Question

How do you solve \[\left( x-5 \right)\left( x+6 \right)=12\] ?

Answer 1

Hint: In order to solve this question, we will first multiply both the terms by expanding the brackets and solve the equation as a quadratic equation and we will simplify the equation by finding the roots and by applying quadratic equation formula that is, $\left( {{x}_{1}},{{x}_{2}} \right)=\dfrac{-b\pm \sqrt{{{b}^{2}}-4ac}}{2a}$, where $\left( {{x}_{1}},{{x}_{2}} \right)$ are the roots of the equation and $a,b,c$ are the coefficients of the expression.

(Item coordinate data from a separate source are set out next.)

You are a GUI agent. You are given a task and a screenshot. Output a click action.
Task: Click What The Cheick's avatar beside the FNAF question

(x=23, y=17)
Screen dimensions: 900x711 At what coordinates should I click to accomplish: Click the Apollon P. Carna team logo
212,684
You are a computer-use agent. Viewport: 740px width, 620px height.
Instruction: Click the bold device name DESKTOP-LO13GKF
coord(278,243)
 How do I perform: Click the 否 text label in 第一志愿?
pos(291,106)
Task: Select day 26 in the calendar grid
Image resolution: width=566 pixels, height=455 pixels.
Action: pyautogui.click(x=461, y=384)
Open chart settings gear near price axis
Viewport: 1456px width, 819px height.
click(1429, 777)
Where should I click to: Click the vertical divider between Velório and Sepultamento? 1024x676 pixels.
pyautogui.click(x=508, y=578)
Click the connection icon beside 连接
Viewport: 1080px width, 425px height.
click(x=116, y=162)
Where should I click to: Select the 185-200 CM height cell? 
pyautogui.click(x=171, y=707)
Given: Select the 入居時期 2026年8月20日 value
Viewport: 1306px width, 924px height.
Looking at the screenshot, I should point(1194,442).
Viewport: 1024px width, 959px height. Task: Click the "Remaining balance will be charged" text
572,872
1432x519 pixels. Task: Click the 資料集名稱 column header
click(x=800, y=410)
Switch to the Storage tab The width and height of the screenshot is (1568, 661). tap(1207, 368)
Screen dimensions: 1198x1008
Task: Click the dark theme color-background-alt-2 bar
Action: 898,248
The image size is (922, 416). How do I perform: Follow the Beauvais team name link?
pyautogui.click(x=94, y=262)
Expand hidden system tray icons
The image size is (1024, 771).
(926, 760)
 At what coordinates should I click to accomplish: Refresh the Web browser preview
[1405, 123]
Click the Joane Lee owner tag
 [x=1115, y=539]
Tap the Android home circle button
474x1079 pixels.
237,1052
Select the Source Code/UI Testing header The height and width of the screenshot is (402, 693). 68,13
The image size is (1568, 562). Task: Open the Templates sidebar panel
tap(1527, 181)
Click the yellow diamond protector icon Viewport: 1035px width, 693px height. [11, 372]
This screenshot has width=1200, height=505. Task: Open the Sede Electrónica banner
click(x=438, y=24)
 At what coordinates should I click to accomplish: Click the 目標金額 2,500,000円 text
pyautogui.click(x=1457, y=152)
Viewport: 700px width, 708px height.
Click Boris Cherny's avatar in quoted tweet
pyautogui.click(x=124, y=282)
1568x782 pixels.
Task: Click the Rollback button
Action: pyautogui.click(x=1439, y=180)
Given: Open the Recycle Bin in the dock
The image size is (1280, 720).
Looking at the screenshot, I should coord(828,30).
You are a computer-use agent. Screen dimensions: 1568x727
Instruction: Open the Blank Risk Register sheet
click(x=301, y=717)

Complete step by step solution:
We have the given equation:
\[\left( x-5 \right)\left( x+6 \right)=12\]
First, we have to convert our equation in quadratic equation format.
Therefore, on expanding we get:
\[x\left( x+6 \right)-5\left( x+6 \right)=12\]
On simplifying, we get:
\[{{x}^{2}}+6x-5x-30=12\]
Now, on taking 12 at left hand side and simplifying, we get:
\[{{x}^{2}}+x-42=0\]
So, now we will solve with a quadratic formula.
Now for a quadratic equation in the form of $a{{x}^{2}}+bx+c=0$ , we will use the following quadratic equation formula: $\left( {{x}_{1}},{{x}_{2}} \right)=\dfrac{-b\pm \sqrt{{{b}^{2}}-4ac}}{2a}$
Therefore from the above equation and on comparing, we get \[a=1,b=1,c=-42\]
Now, substituting the values in formula we get: $\left( {{x}_{1}},{{x}_{2}} \right)=\dfrac{-\left( 1 \right)\pm \sqrt{{{\left( 1 \right)}^{2}}-4\times 1\times \left( -42 \right)}}{2\times 1}$
Now we will first simplify, root part in our equation:
$\Rightarrow \sqrt{{{1}^{2}}-4\times 1\times -42}$
Now, we will apply rule: $-\left( -a \right)=a$
So, we get our equation as:
$\Rightarrow \sqrt{{{1}^{2}}+4\times 1\times 42}$
Now, multiply and add the numbers. $\sqrt{{{1}^{2}}+168}$
So, we get:
$\Rightarrow \sqrt{168}$
Now, we will factor the number: $169={{13}^{2}}$
 $\Rightarrow \sqrt{{{13}^{2}}}$
Now, we will apply radical rule: $\sqrt[n]{{{a}^{n}}}=a$
So, we get:
$\Rightarrow 13$
Now coming to our equation and substituting what we equate, we get:
$\left( {{x}_{1}},{{x}_{2}} \right)=\dfrac{-1\pm 13}{2}$
Now, on separating the above equation, we get:
\[{{x}_{1}}=\dfrac{-1+13}{2},{{x}_{2}}=\dfrac{-1-13}{2}\]
On simplifying the solutions, we get:
\[{{x}_{1}}=\dfrac{12}{2},{{x}_{2}}=\dfrac{-14}{2}\]
On dividing the numbers, we get our solution as:
\[{{x}_{1}}=6,{{x}_{2}}=-7\]
Therefore, the solution to the quadratic equation are:
\[{{x}_{1}}=6\] and \[{{x}_{2}}=-7\]

Note: There are three forms of quadratic equation, Standard form:$y=a{{x}^{2}}+bx+c$ where $a,b,c$ are just numbers. Factored form:\[~y\text{ }=\text{ }\left( ax\text{ }+\text{ }c \right)\left( bx\text{ }+\text{ }d \right)\] again the $a,b,c,d$ are just numbers. Vertex form: \[y\text{ }=\text{ }a{{\left( x\text{ }+\text{ }b \right)}^{2}}\text{ }+\text{ }c\] again the $a,b,c$ are just numbers.
We have to identify by looking at the equation which form we have to use, then only we can solve the equation.
As we have a standard form of quadratic equation, we can verify the answer by substituting the answer in the original equation.